Apgar scores at 5 minutes of less than 7 are not specific to any condition and may reflect congenital anomaly, prematurity, perinatal infection, effects of drugs given to the mother for pain relief or anaesthesia, ineffective resuscitation or prolonged hypoxia before birth (Li et al. 2013). Maternal factors such as increased maternal age, obesity, maternal morbidity, especially diabetes, and maternal smoking during pregnancy, may contribute to a baby being born with a low Apgar score (Kharkova et al. 2017; Straube et al. 2010; Zhu et al. 2015).
Excel source data tables are available from the Data tab.
For more information refer to Specifications and notes for analysis in the technical notes.

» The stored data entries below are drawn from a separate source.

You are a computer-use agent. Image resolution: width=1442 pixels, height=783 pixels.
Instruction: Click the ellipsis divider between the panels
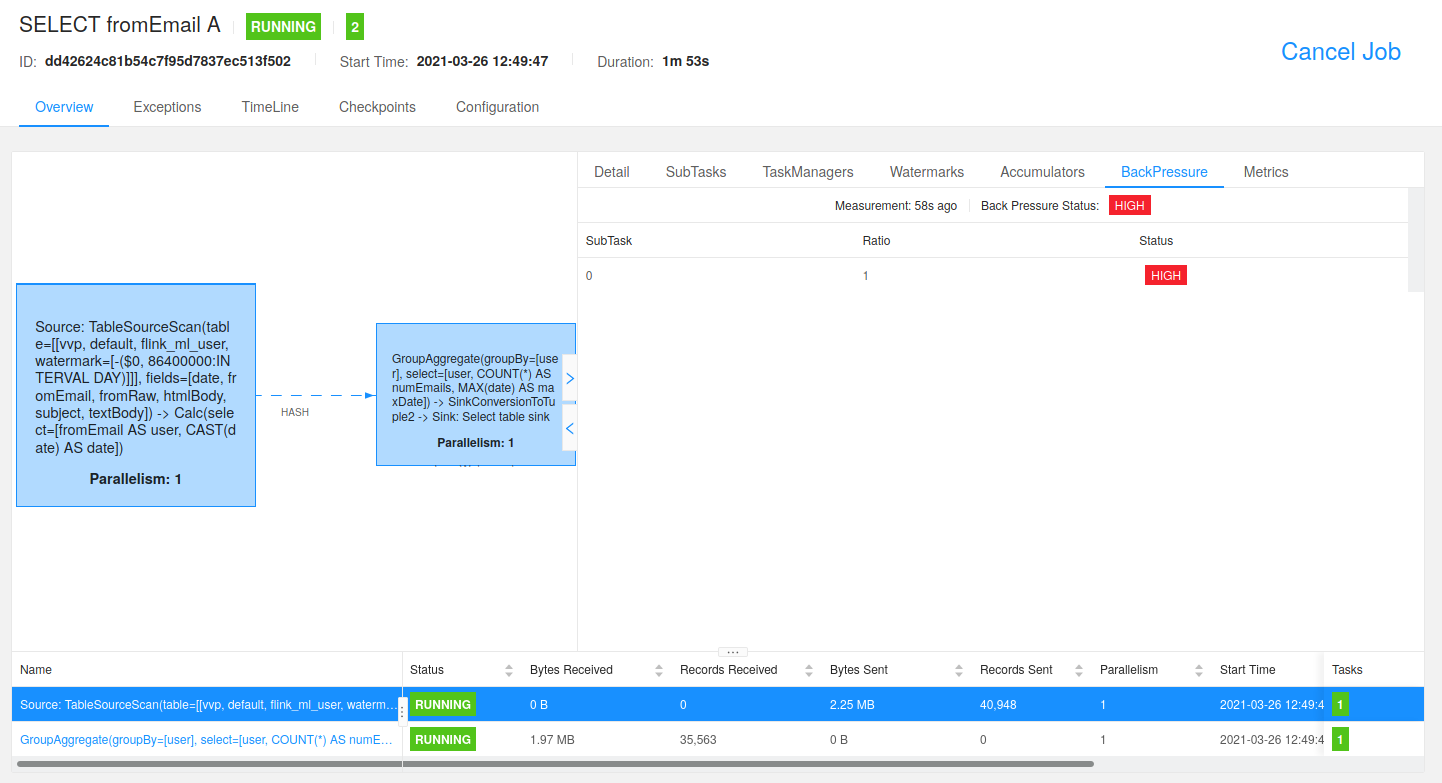[x=733, y=651]

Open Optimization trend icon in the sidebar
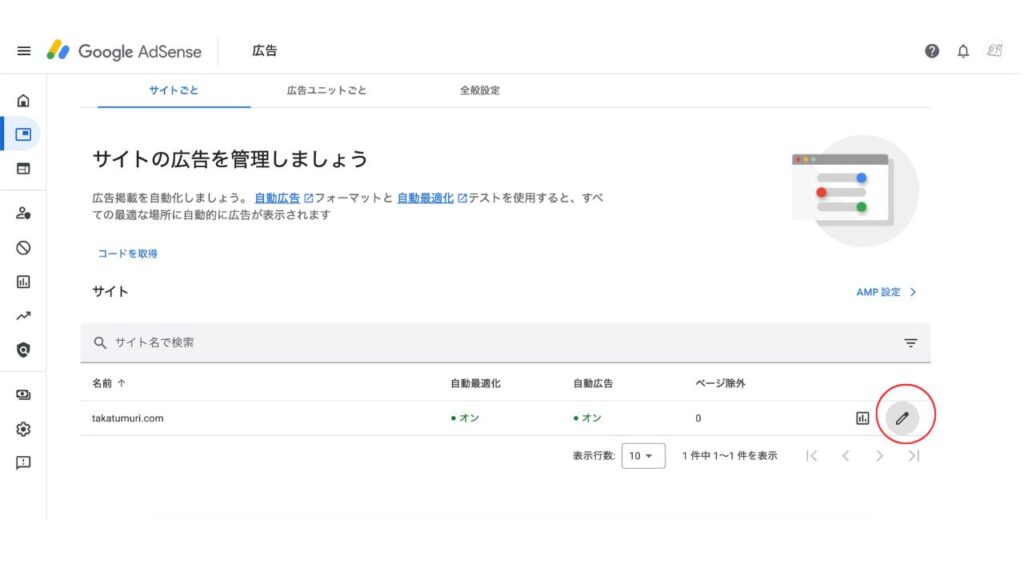[24, 316]

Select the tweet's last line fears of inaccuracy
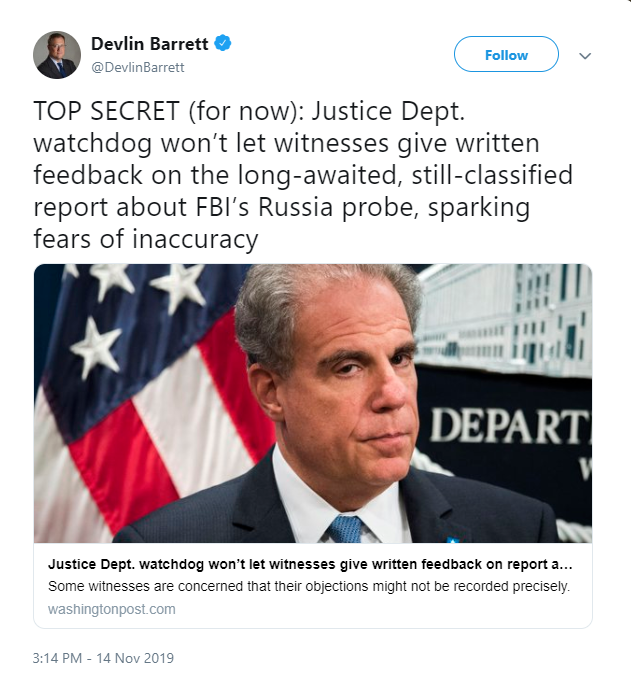(x=146, y=239)
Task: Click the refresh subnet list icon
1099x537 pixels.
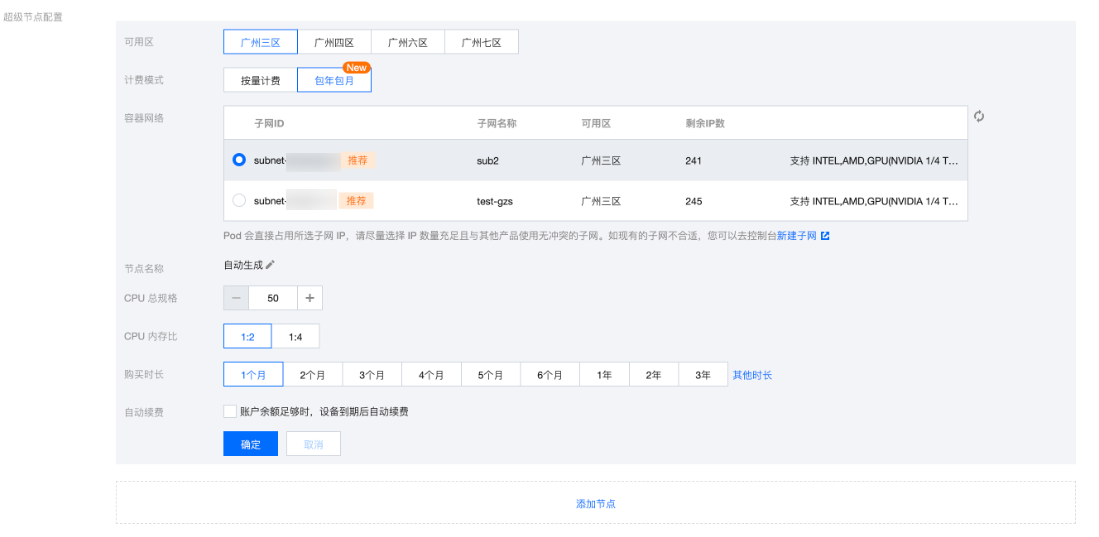Action: tap(979, 117)
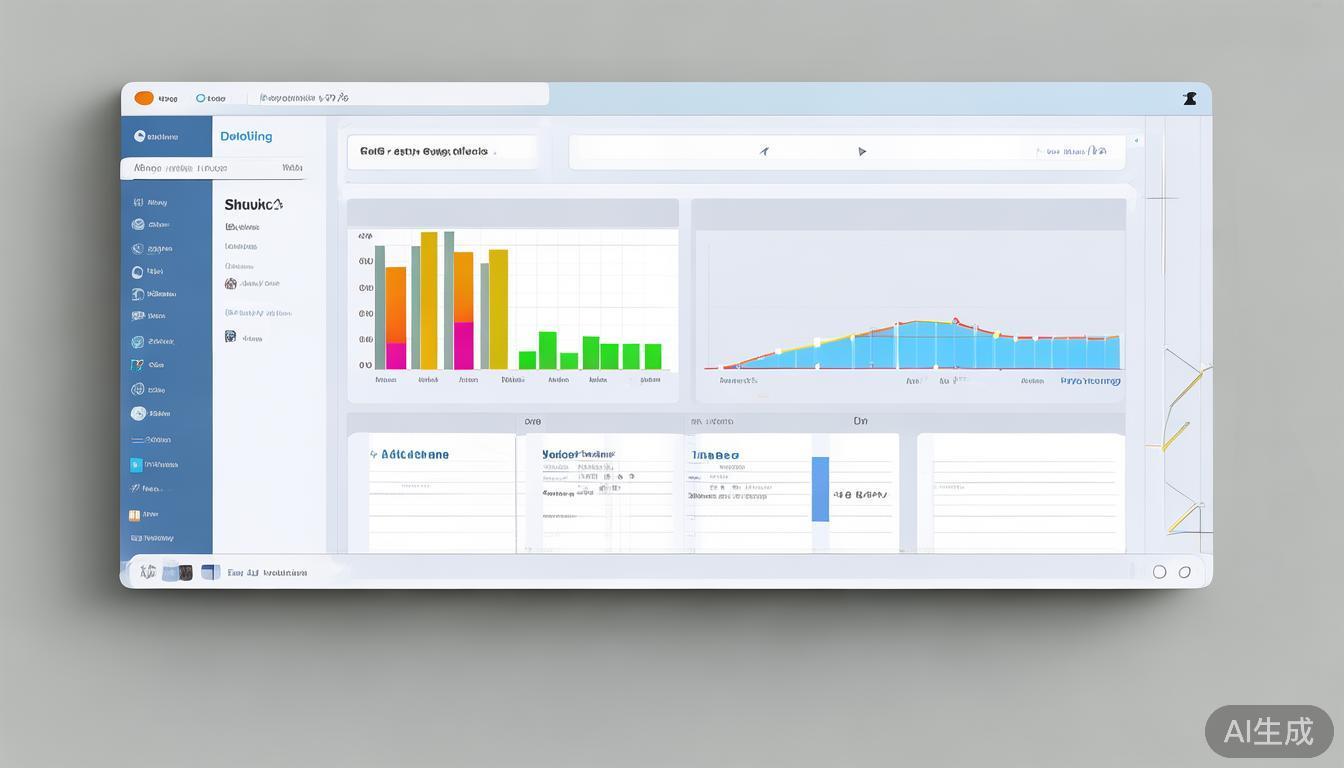Click the orange oval icon in title bar

(144, 98)
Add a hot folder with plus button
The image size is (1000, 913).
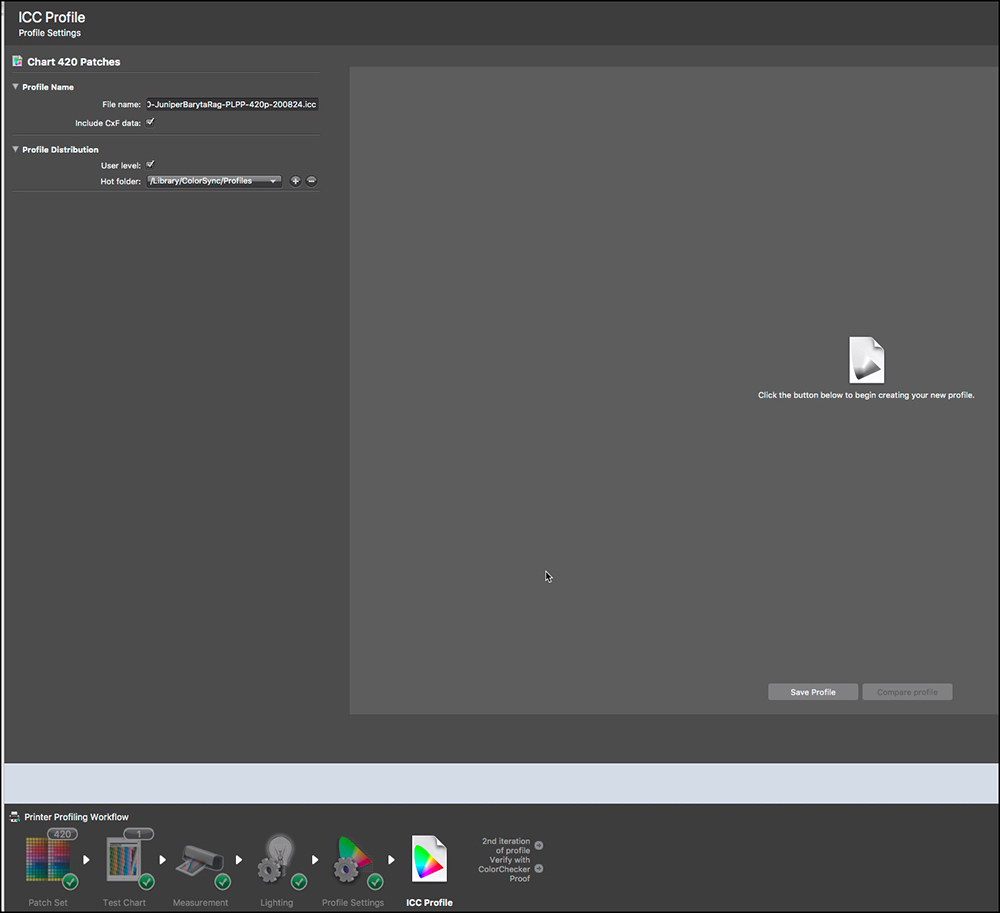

AIHW (Australian Institute of Health and Welfare) 2021. Australia’s mothers and babies. Cat. no. PER 101. Canberra: AIHW. Viewed 30 September 2021.
Kharkova O, Grjibovski A, Krettek A, Nieboer E & Odland J 2017. Effect of smoking behaviour before and during pregnancy on selected birth outcomes among singleton full-term pregnancy: A Murmask country birth registry study. International Journal of Environmental Research and Public Health 14(8):867.
Li F, Wu T, Lei X, Zhang H, Mao M & Zhang J 2013. The Apgar score and infant mortality. Public Library of Science 8(7):e69072.
Straube S, Voigt M, Jorch G, Hallier E, Briese V & Borchardt U 2010. Investigation of the association of Apgar score with maternal socio-economics and biological factors: an analysis of German perinatal statistics. Archives of Gynecology and Obstetrics 282(2):135–141.
Zhu T, Tang J, Zhao F, Qu Y & Mu D 2015. Association between maternal obesity and offspring Apgar score or cord pH: a systematic review and meta-analysis. Scientific Reports 5:18386.